Yes. Bitwarden’s free tier covers single-user password management on unlimited devices. For aliases, EmailAlias.io’s free tier includes 10 aliases and addy.io’s free tier includes a custom domain. Stacking Bitwarden Free with EmailAlias.io Free gives a fully free Proton Pass alternative covering both halves.
Is Bitwarden better than Proton Pass?
Better on price, openness, and self-hosting; about the same on security; behind on UI polish and the built-in alias feature. As a Proton Pass alternative for users who chose Proton Pass for encryption and audited code, Bitwarden matches the bar. For users who chose Proton Pass for integrated experience, 1Password is closer.
Can I use 1Password without Fastmail for aliases?
Yes. Pair 1Password with any standalone alias service (EmailAlias.io, addy.io, SimpleLogin, Firefox Relay) and copy aliases into the vault manually. The Fastmail integration is convenient but not required.
Is SimpleLogin the same as Proton Pass aliases?
Effectively yes. Proton Pass’s hide-my-email feature runs on SimpleLogin’s infrastructure (Proton acquired SimpleLogin in 2022). Using SimpleLogin standalone is a UX change, not an infrastructure change.
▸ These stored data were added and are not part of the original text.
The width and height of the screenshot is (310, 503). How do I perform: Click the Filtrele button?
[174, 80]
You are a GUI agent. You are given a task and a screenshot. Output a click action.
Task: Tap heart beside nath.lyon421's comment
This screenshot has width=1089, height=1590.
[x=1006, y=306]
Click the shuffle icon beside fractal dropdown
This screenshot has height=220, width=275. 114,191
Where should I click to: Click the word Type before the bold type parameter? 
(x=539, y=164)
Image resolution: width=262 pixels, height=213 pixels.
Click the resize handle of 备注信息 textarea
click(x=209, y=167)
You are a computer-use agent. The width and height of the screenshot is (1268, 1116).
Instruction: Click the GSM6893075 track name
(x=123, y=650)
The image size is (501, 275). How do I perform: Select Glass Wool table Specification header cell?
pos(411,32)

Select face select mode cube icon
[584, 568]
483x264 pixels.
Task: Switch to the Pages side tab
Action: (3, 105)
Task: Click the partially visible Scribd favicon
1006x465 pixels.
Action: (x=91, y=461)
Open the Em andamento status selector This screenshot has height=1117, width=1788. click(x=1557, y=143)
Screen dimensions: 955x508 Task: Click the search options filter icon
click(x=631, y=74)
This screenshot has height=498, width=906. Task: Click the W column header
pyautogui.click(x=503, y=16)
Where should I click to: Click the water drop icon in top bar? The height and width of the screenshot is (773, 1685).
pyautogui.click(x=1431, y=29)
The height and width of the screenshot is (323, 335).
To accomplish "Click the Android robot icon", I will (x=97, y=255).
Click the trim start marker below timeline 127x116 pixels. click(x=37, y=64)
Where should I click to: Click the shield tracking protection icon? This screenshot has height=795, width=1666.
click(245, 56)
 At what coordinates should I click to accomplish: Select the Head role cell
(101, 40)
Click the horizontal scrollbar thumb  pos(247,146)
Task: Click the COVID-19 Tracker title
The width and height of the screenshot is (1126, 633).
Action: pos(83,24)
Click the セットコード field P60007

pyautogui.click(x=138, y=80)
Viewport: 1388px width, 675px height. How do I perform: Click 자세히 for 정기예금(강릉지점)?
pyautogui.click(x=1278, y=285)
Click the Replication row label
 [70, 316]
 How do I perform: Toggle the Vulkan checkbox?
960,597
If you want to leave the Proton orbit entirely, EmailAlias.io, addy.io, and Firefox Relay are independently owned.
How much does the best Proton Pass alternative cost?
The Bitwarden + EmailAlias.io stack costs about $4.83/month total — less than Proton Unlimited ($7.99/month). The two-product split improves portability on both axes without raising the bill.
Can I migrate my aliases from Proton Pass?
The addresses themselves don’t migrate — they live on Proton-controlled domains. Set up the new alias service on a custom domain you own, recreate active aliases there, and update each downstream service to the new address. Once a custom domain is involved, future migrations become a simple DNS change.
Is Proton Pass itself actually good?
Yes. Proton Pass is a credible product and a strong default for users who want one vendor handling mail, VPN, and credentials. The case for a Proton Pass alternative is about concentration risk and portability, not product quality.
Will leaving Proton Pass break anything?
Two things to watch: any service with a Proton Pass hide-my-email alias on file stops receiving mail when you cancel, and TOTP codes stored only in Proton Pass need re-enrolment before cancellation. The 30-day overlap window in the migration sequence covers both.